En une semaine, trois de ses collègues de Compiègne ont été la cible de malfaiteurs (voir ce jour, 2 novembre et 29 octobre).  

D’où la demande du président de la Fédération des buralistes de l’Oise de prévoir des rondes de police devant les commerces. Démarche qui a abouti. 

« Cette situation est exceptionnelle » explique , dans Le Courrier Picard, Serdar Kaya, lui-même buraliste dans le centre-ville de Compiègne. « Mais avec le confinement et depuis que le prix du tabac a augmenté, nous sommes encore plus exposés. »

•• La demande de rondes de police a d’abord été formulée auprès du maire de Compiègne. « La police municipale est une police de proximité et le maire peut décider rapidement de mettre en place une surveillance. Aujourd’hui, il y a un vrai risque que d’autres collègues soient eux aussi braqués » précise le président des buralistes.

« Il faudrait ensuite que cette mesure soit élargie à l’ensemble du département, et que nos commerces soient principalement surveillés quand la lumière commence à décliner ou quand arrive l’heure de la fermeture. On a besoin de se sentir en sécurité. »

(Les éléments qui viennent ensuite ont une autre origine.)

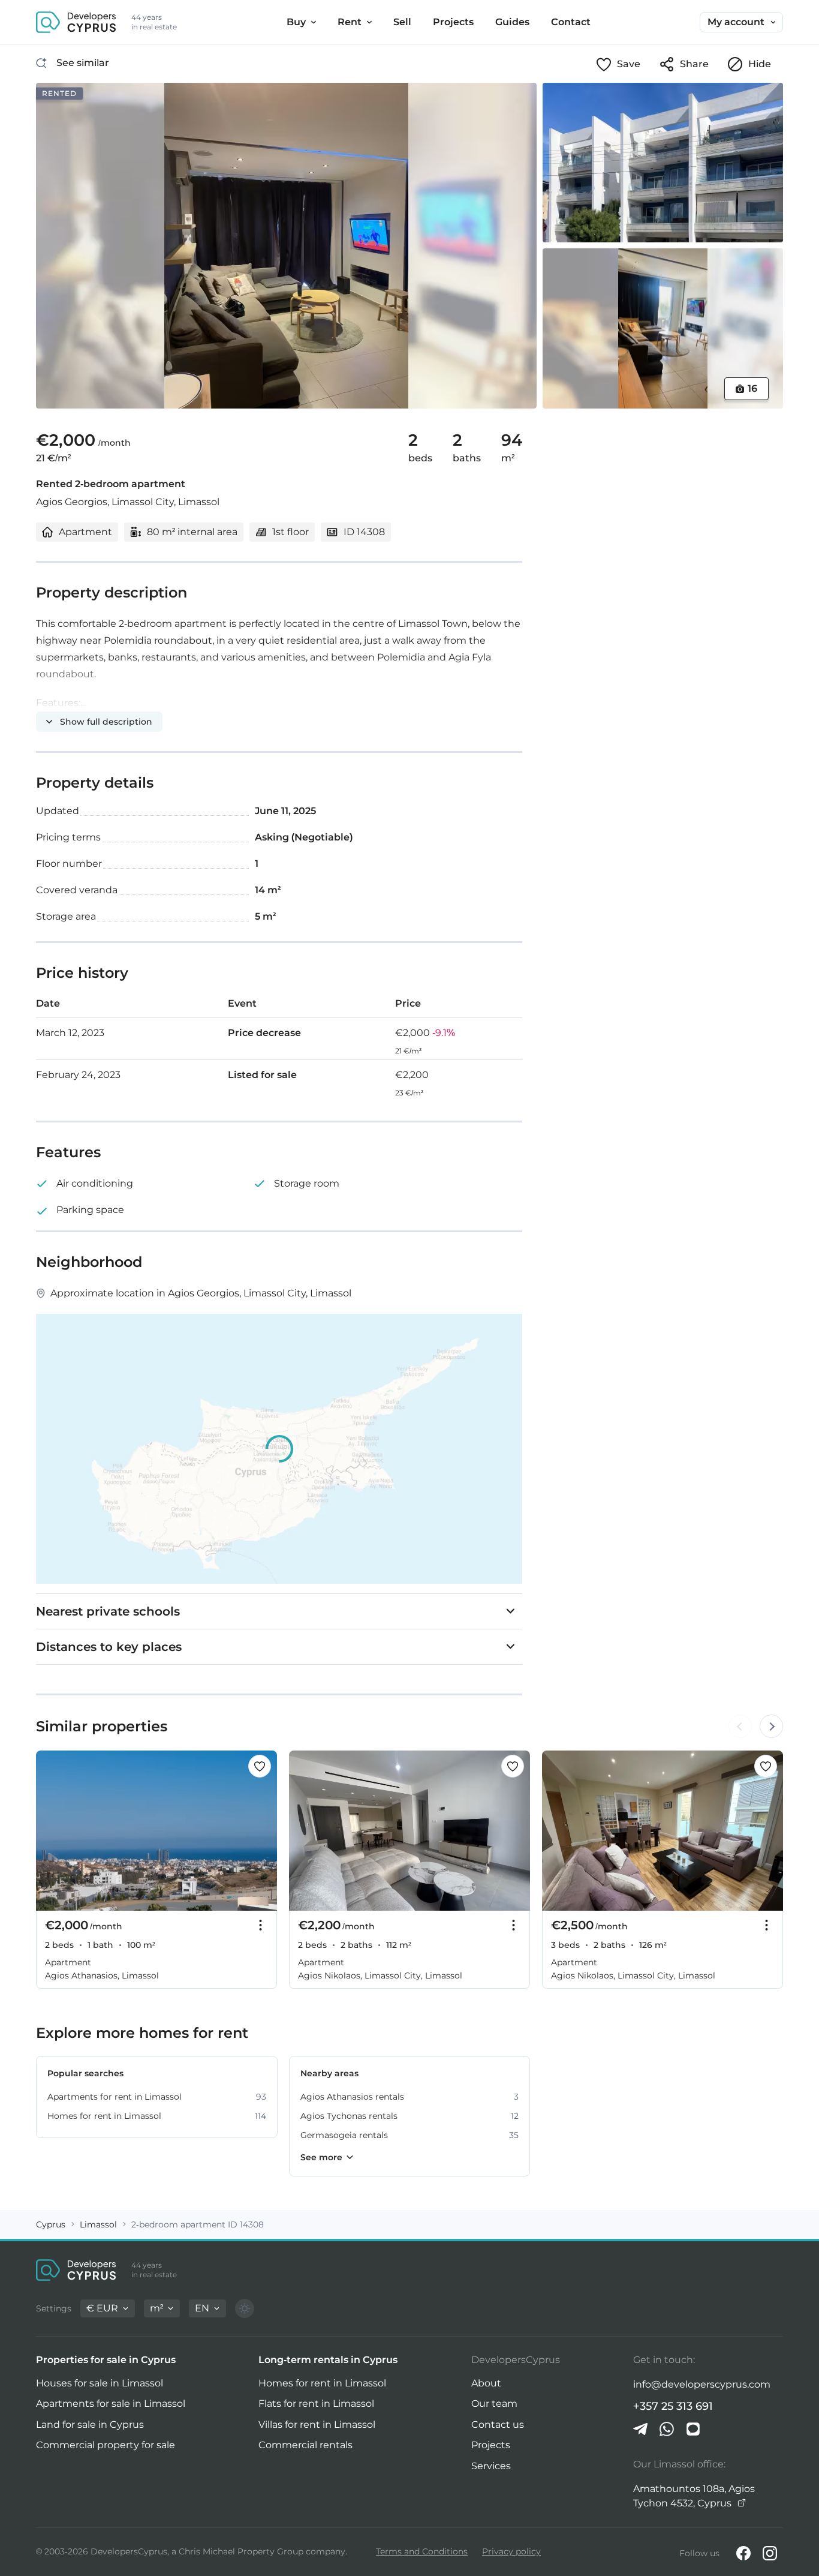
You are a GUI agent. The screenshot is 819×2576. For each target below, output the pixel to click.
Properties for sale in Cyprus (106, 2359)
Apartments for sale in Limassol (110, 2403)
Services (491, 2466)
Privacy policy (511, 2551)
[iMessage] (693, 2429)
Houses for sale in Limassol (99, 2383)
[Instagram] (770, 2553)
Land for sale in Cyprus (90, 2424)
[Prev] (51, 1831)
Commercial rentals (305, 2445)
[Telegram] (640, 2429)
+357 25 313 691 (673, 2406)
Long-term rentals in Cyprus (328, 2359)
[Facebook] (743, 2553)
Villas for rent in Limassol (316, 2424)
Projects (490, 2445)
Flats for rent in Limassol (316, 2403)
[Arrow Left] (740, 1727)
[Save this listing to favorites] (259, 1766)
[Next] (261, 1831)
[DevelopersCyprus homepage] (76, 22)
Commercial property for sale (105, 2445)
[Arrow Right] (771, 1727)
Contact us (497, 2424)
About (486, 2383)
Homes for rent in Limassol (322, 2383)
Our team (494, 2403)
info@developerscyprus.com (701, 2384)
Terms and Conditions (422, 2551)
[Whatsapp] (667, 2429)
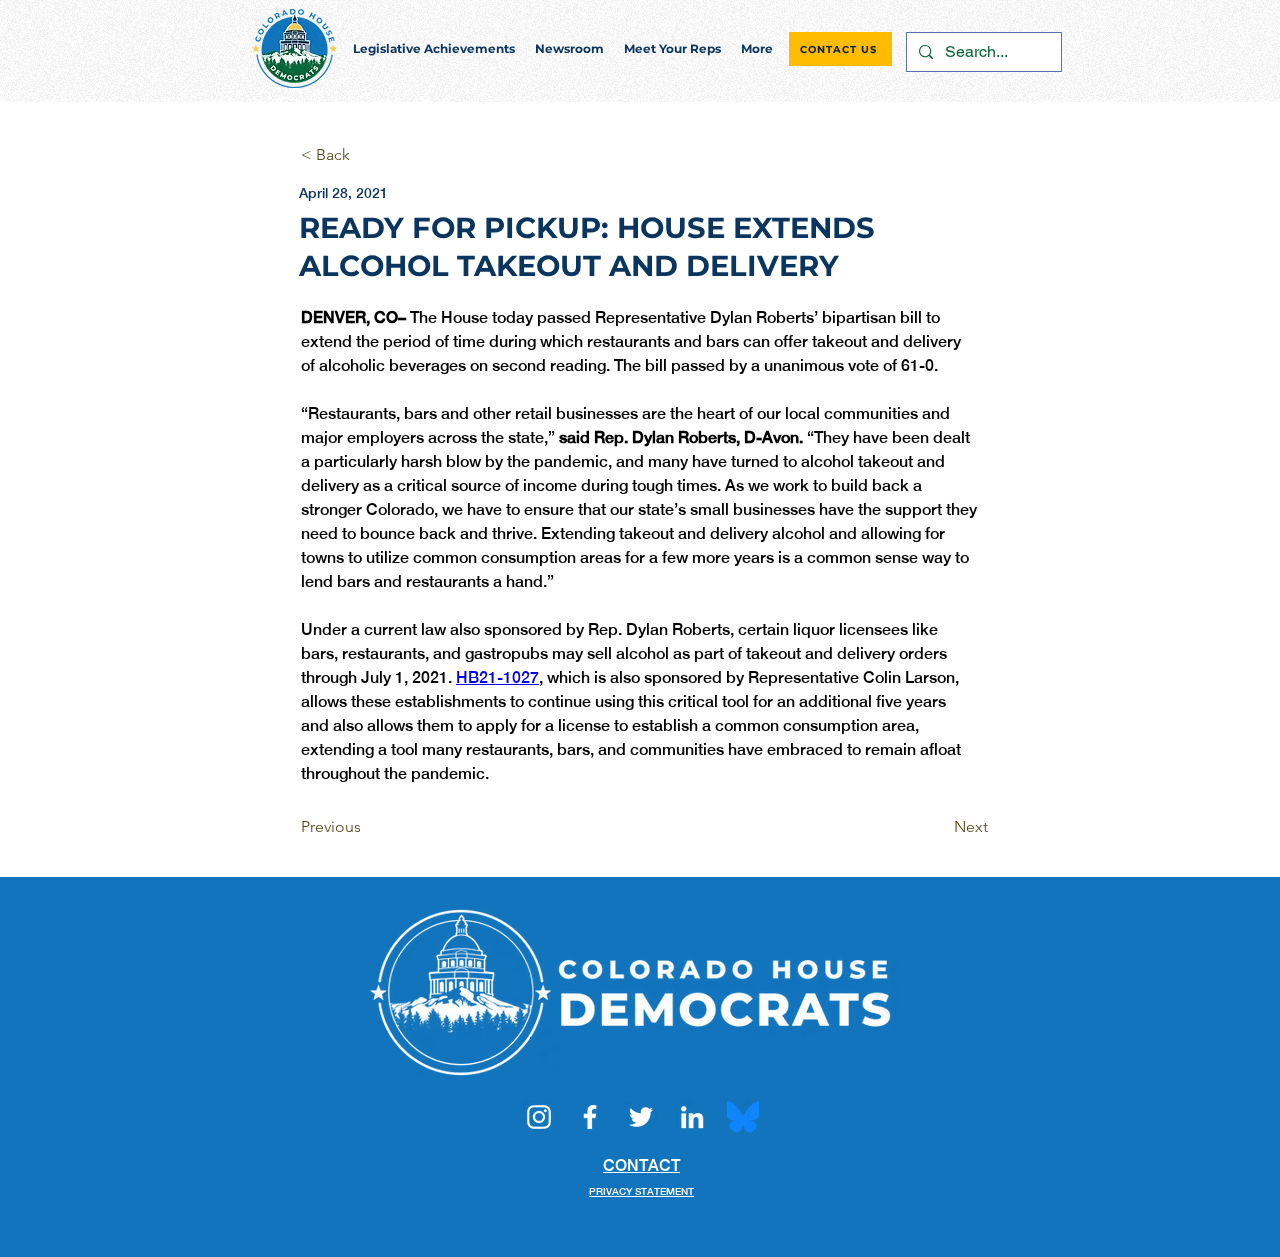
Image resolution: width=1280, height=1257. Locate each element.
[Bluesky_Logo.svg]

•• « Nous avons déjà intensifié les patrouilles de la police municipale autour des commerces de proximité, et en particulier autour des bureaux de tabac », répond Éric de Valroger, adjoint au maire de Compiègne, délégué à la sécurité, qui rappelle que le premier confinement avait déjà été marqué par une recrudescence des cambriolages dans les commerces. L’accent va donc être mis sur les patrouilles pédestres et la surveillance s’appliquera tout aussi bien sur les commerces ouverts que fermés.

Il tient, par ailleurs, à rappeler le rôle déterminant de la police municipale de Compiègne ainsi que du Centre de Supervision intercommunal (CSI), où arrivent les images des caméras de vidéosurveillance, dans la résolution de deux des affaires.